## INPUT
□ □ □ □ □

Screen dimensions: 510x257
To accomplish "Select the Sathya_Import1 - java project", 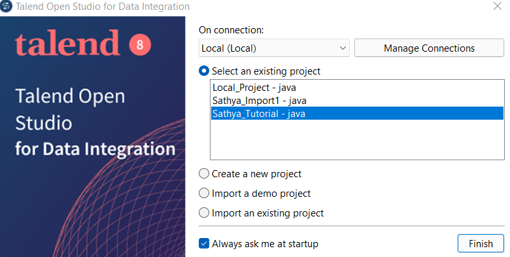I will 357,101.
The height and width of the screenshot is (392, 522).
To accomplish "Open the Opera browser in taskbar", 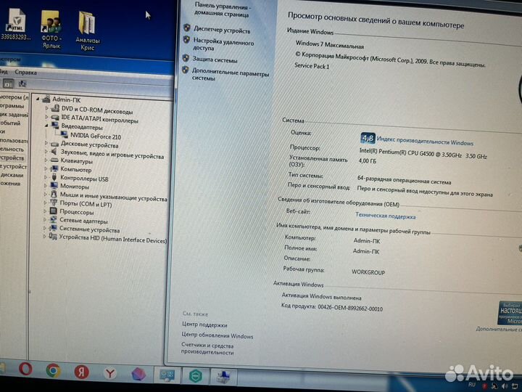I will pyautogui.click(x=25, y=369).
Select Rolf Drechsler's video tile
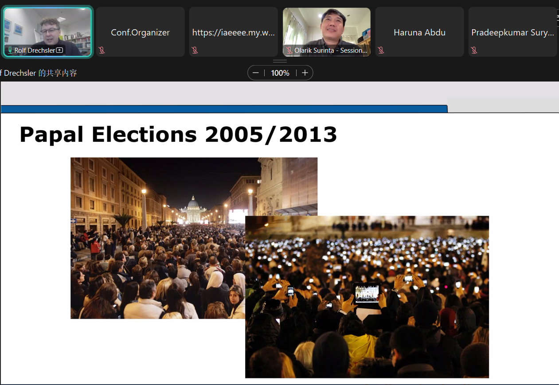This screenshot has width=559, height=385. (48, 32)
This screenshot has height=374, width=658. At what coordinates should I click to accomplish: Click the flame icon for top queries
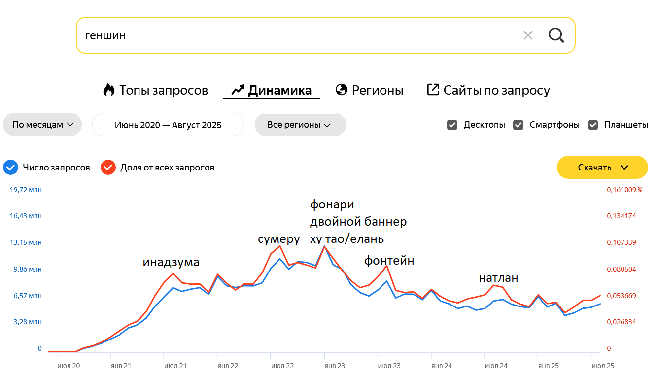pyautogui.click(x=108, y=90)
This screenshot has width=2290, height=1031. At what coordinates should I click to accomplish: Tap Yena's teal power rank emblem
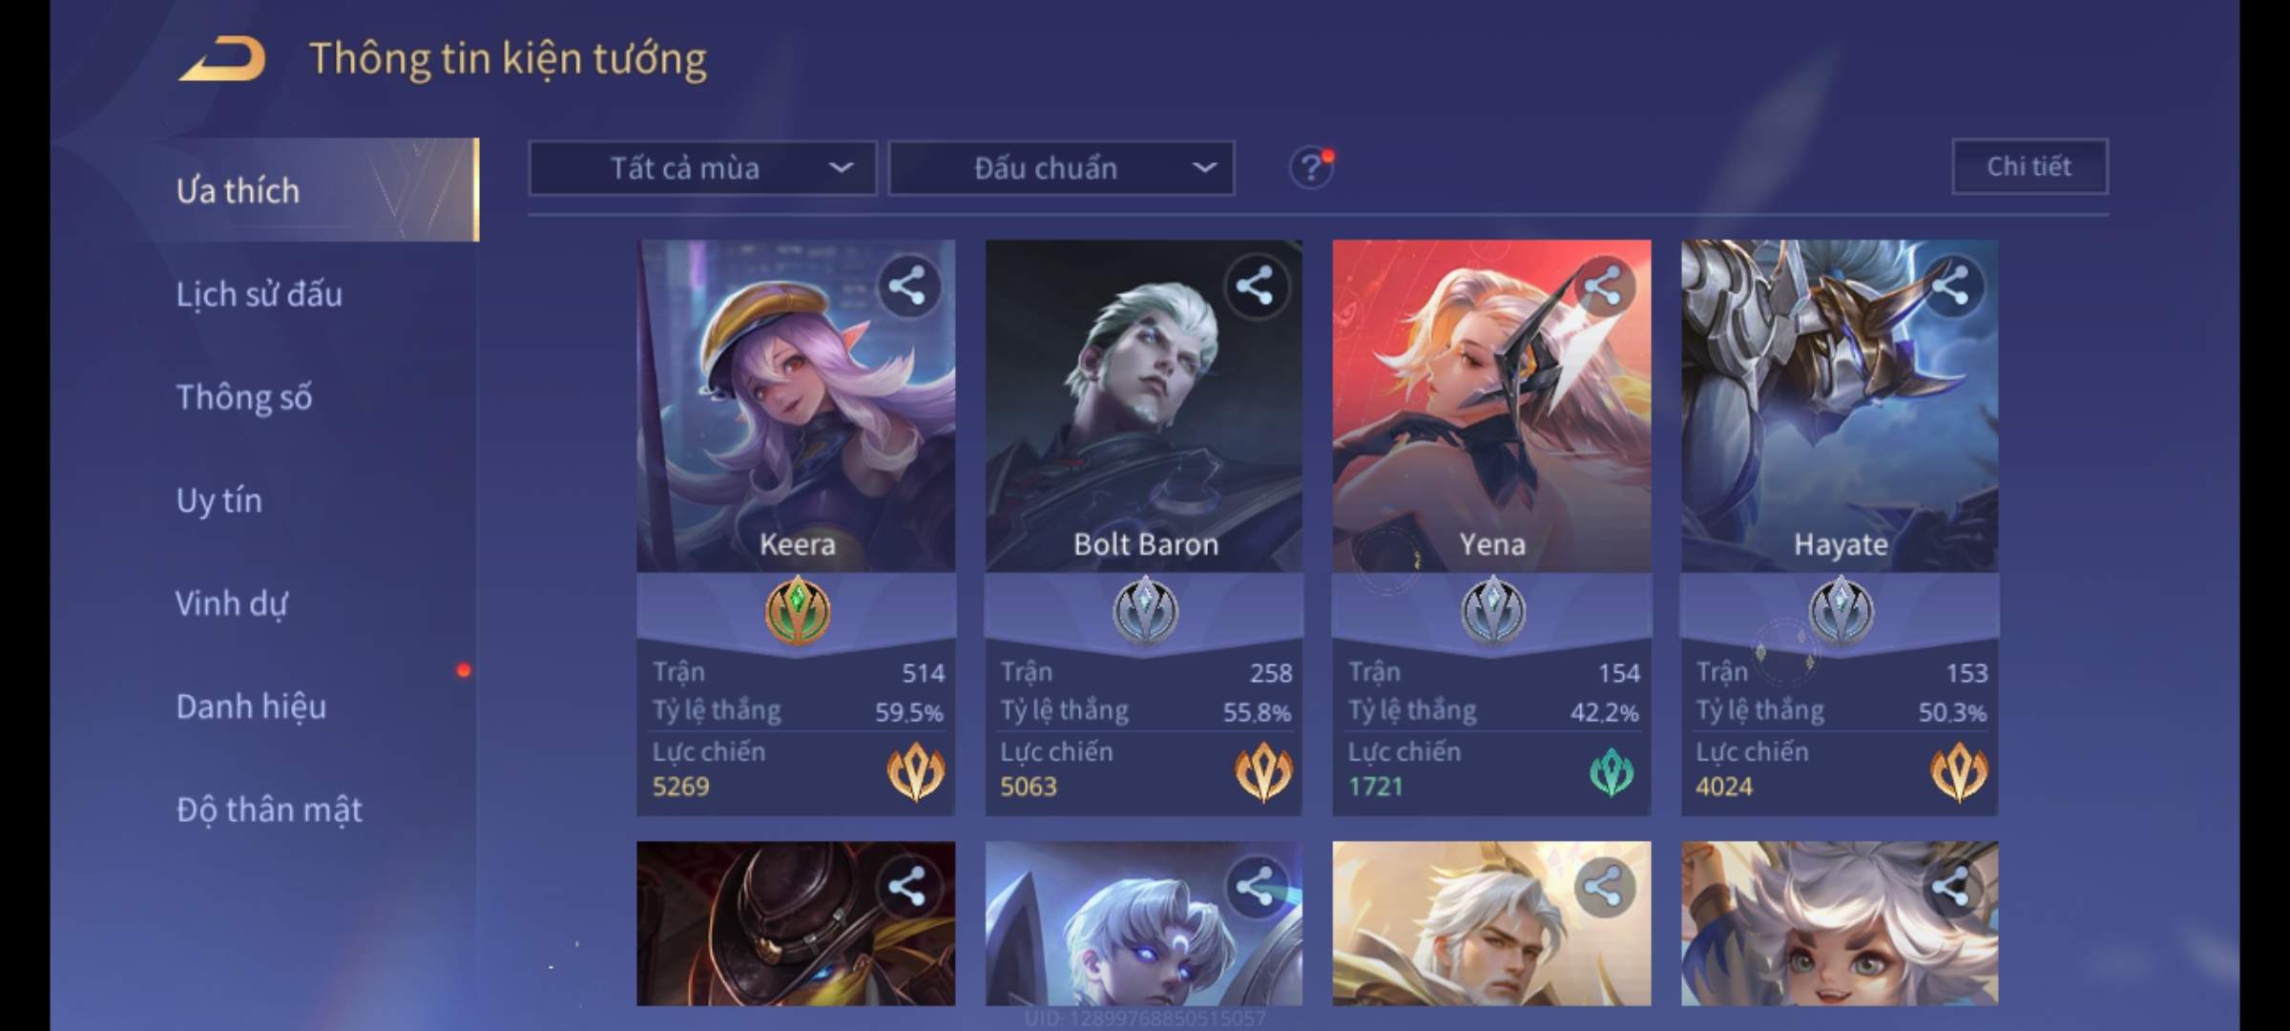coord(1612,772)

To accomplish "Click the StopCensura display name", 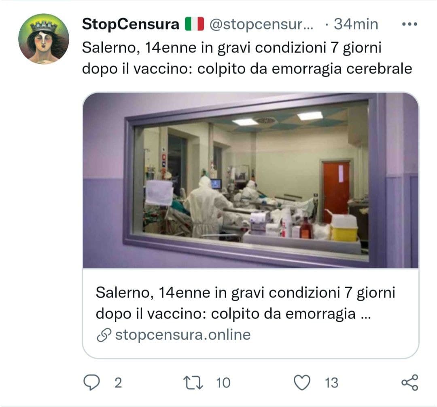I will coord(130,24).
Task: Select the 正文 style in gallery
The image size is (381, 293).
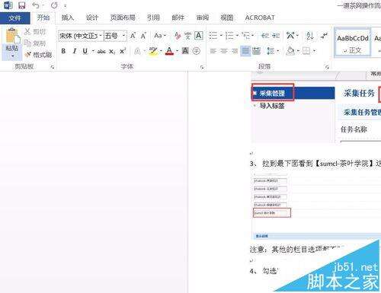Action: [353, 43]
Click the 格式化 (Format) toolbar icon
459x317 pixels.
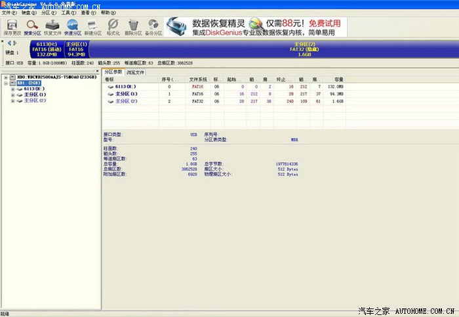coord(113,26)

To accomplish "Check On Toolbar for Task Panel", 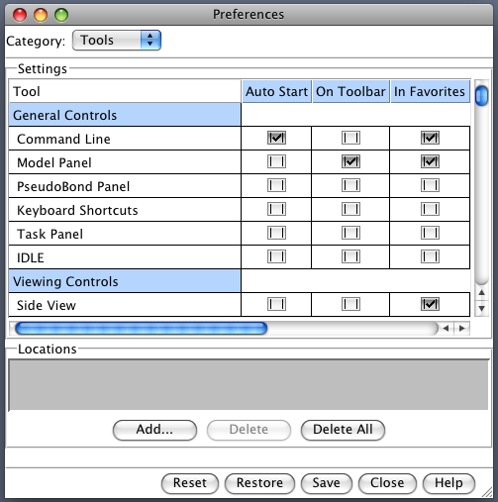I will pos(350,233).
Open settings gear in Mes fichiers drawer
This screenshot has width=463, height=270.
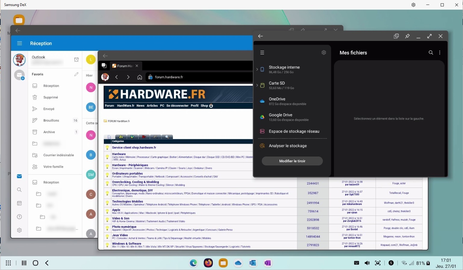[x=324, y=52]
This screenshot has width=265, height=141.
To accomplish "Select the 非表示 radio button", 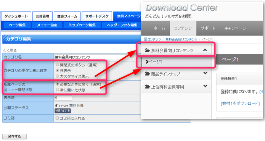I will [x=58, y=70].
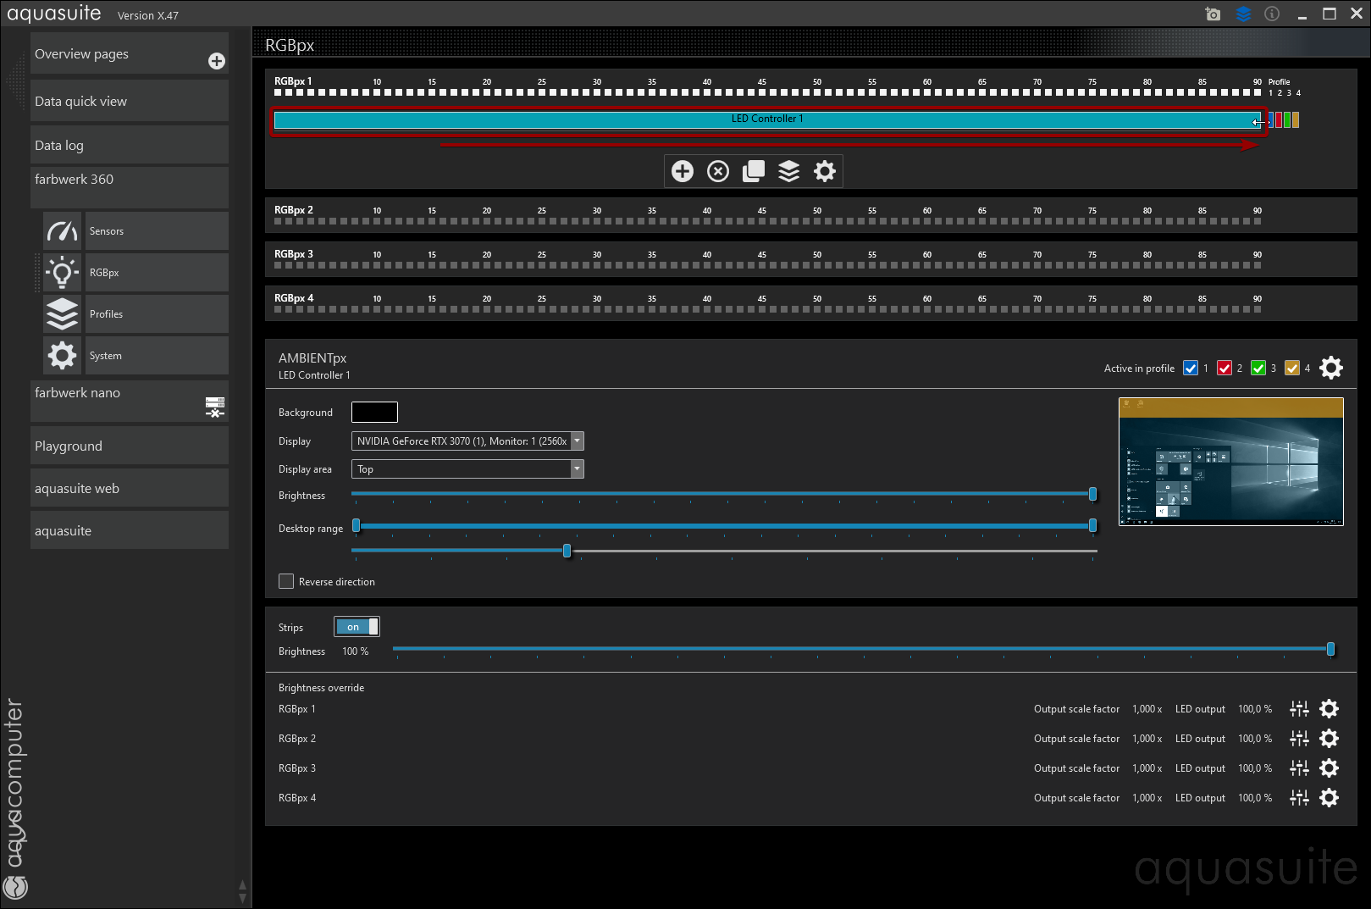Uncheck active in profile 3 checkbox
The image size is (1371, 909).
click(1258, 368)
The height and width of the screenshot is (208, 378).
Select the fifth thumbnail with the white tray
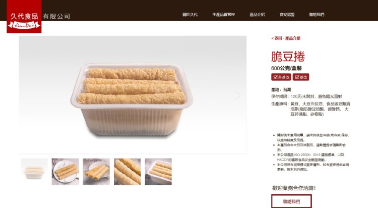158,172
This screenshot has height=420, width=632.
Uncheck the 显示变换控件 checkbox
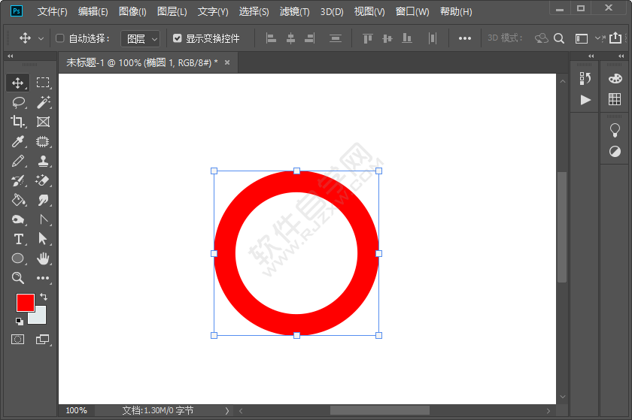178,38
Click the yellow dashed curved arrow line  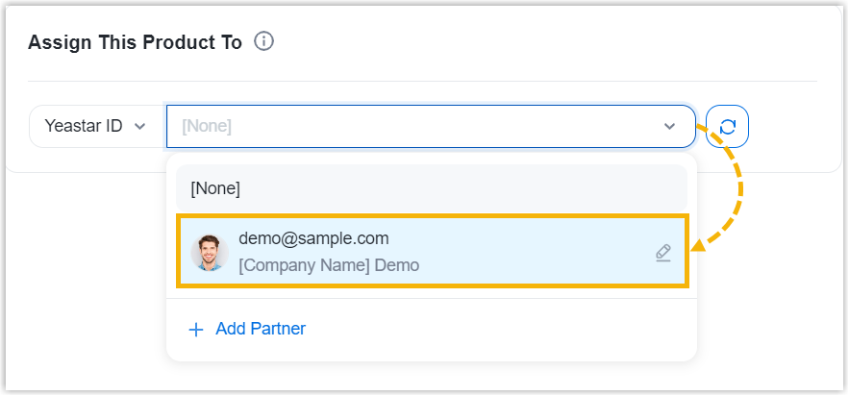pos(741,187)
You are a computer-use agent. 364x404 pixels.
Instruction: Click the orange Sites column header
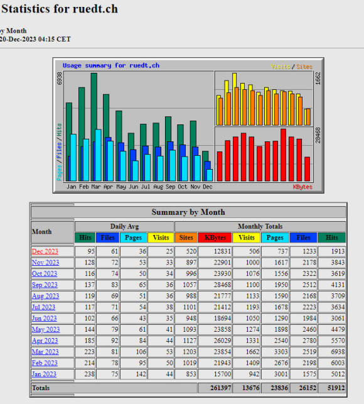coord(186,237)
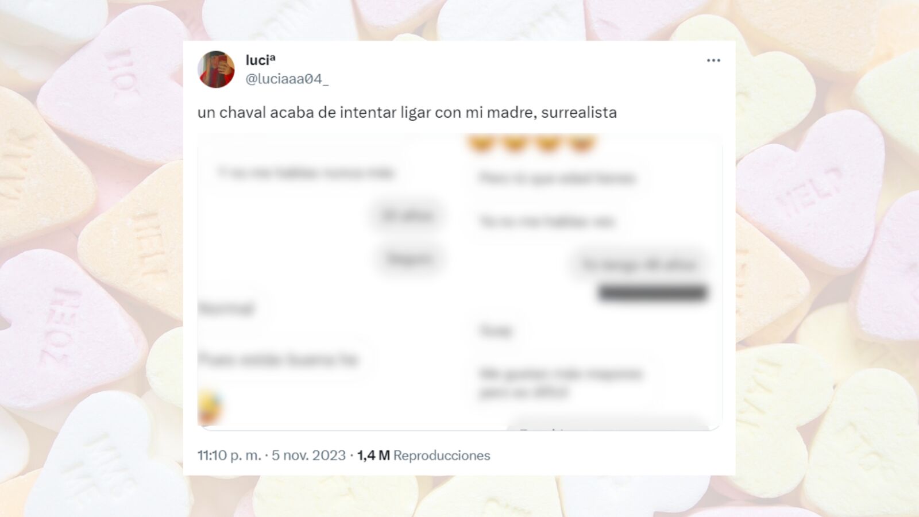
Task: Click the blurred bubble above the black bar
Action: click(639, 265)
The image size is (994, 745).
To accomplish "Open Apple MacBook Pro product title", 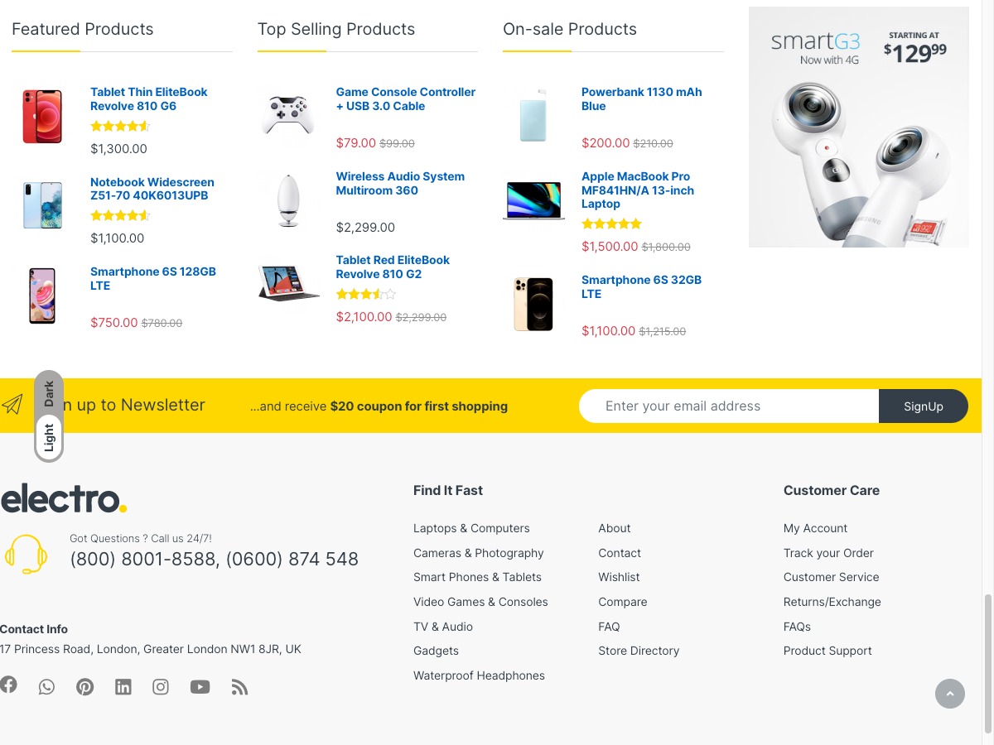I will 638,190.
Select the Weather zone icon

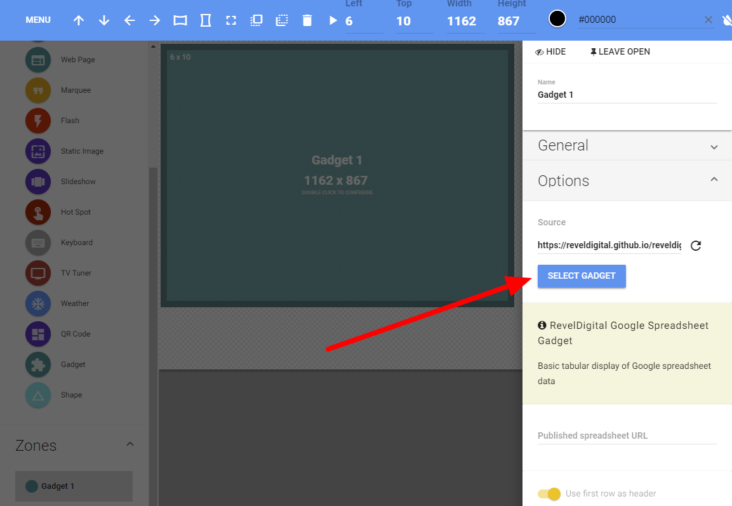pos(38,303)
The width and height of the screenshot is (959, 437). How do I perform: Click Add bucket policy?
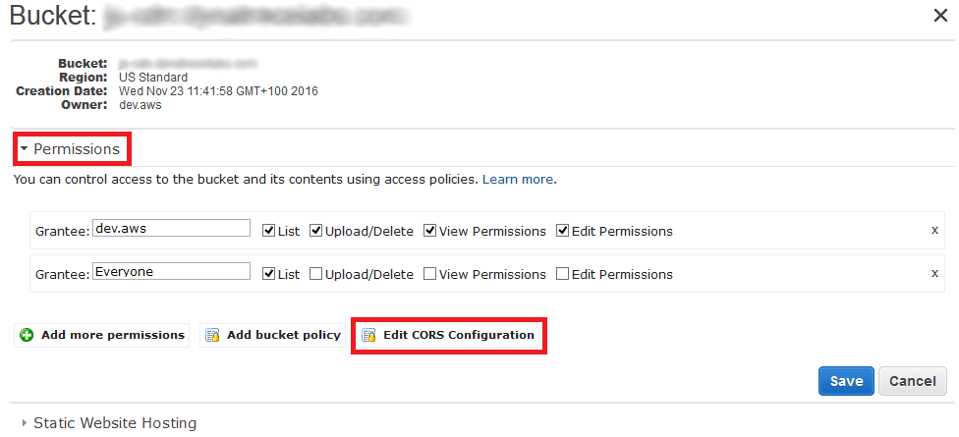(273, 336)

□ □ □ □ □

## WHAT TO WORK ON
All lines from the one containing "The width and" through the final line of the entries above must be restated word for word, pictures excluded.

## EXERCISE OUTPUT
The width and height of the screenshot is (959, 437). How do I perform: Click Add bucket policy?
(273, 336)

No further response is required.